Verdalsøra, Foto: verdalsbilder.no

Verdal ist eine Kommune im Trøndelag, die sich von der schwedischen Grenze im Osten bis zum Trondheimfjord im Westen erstreckt. Die größte Touristenattraktion ist Stiklestad mit seiner Kirche aus dem 12. Jahrhundert. Hier fand im Juli 1030 die berühmte Schlacht bei Stiklestad statt, in der Olav der Heilige sein Leben verlor. Ihr könnt seinen Fußspuren auf dem St. Olavsweg folgen und durchquert dabei Verdal.

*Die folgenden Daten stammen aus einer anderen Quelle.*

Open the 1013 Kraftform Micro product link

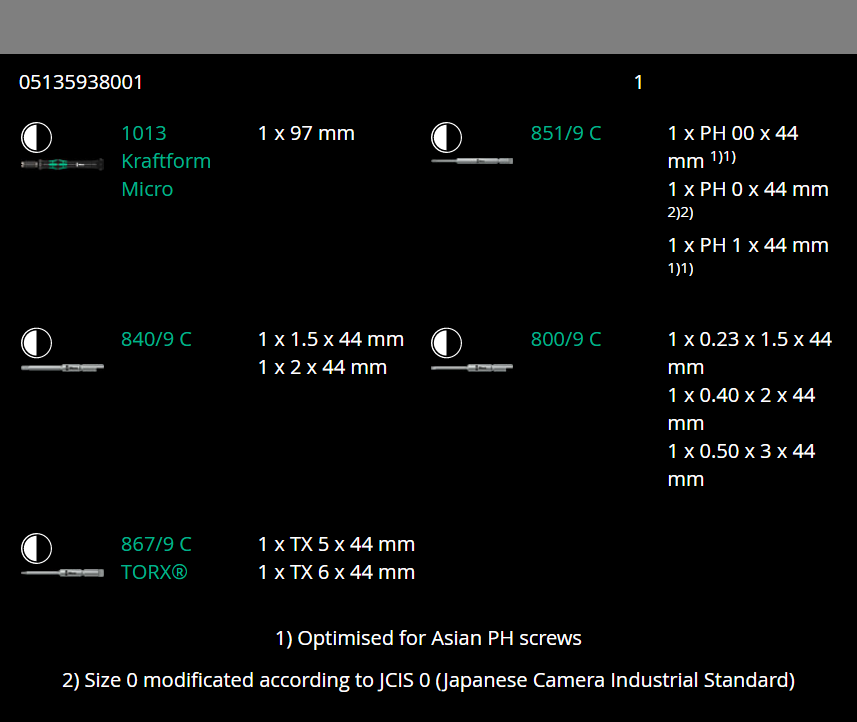coord(166,161)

Mitten durch Verdal fließt der Fluss Verdalselva, an dessen Mündung in den Trondheimfjord Verdalsøra, das administrative Zentrum der Kommune, liegt. Verdalsøra, das auch kurz Verdal genannt wird, hat seit 1998 den Stadtstatus und ist seitdem zur fünftgrößten Stadt des Trøndelag angewachsen. Knapp 8.300 Einwohner leben hier, in der gesamten Kommune sind es rund 15.000. Die Haupteinnahmequelle der Kommune ist traditionell die Landwirtschaft, aber mehr und mehr wird auch hier die Industrie zum größten Arbeitgeber. Zudem gibt es einen großen Kalkstein im Tromsdalen.

Die Spuren menschlicher Besiedlung Verdals gehen zurück bis ins Steinzeitalter. Zuerst wurden Menschen an der heutigen Grenze zu Schweden sesshaft, später in den tiefer gelegenen Tälern. In den Tälern wurden Objekte gefunden, die von landwirtschaftlicher Nutzung schon in der Jungsteinzeit erzählen. Funde aus späterer Zeit zeigen die typischen Bauernhöfe der Gegend, erzählen vom Adel und den Orten des Mittelalters.

Verdal ist reich an historischen Ereignissen. Zweifellos ist die Schlacht bei Stiklestad im Jahr 1030 das wichtigste. Später im Großen Nordischen Krieg (1699 – 1721) fiel der schwedische General Carl Gustav Armfelt in Verdal ein, um nach Trondheim zu gelangen. Erreicht hat er die Stadt nie. Im Jahre 1893 erlangte die Kommune traurige Berühmtheit, als eine Gesteinslawine, der sogenannte Verdalsraset, ins Tal stürzte und es nahezu komplett unter sich begrub. 116 Menschen und tausende von Tieren fielen ihr zum Opfer. Das Ereignis gilt als größte Naturkatastrophe der Neuzeit auf dem norwegischen Festland.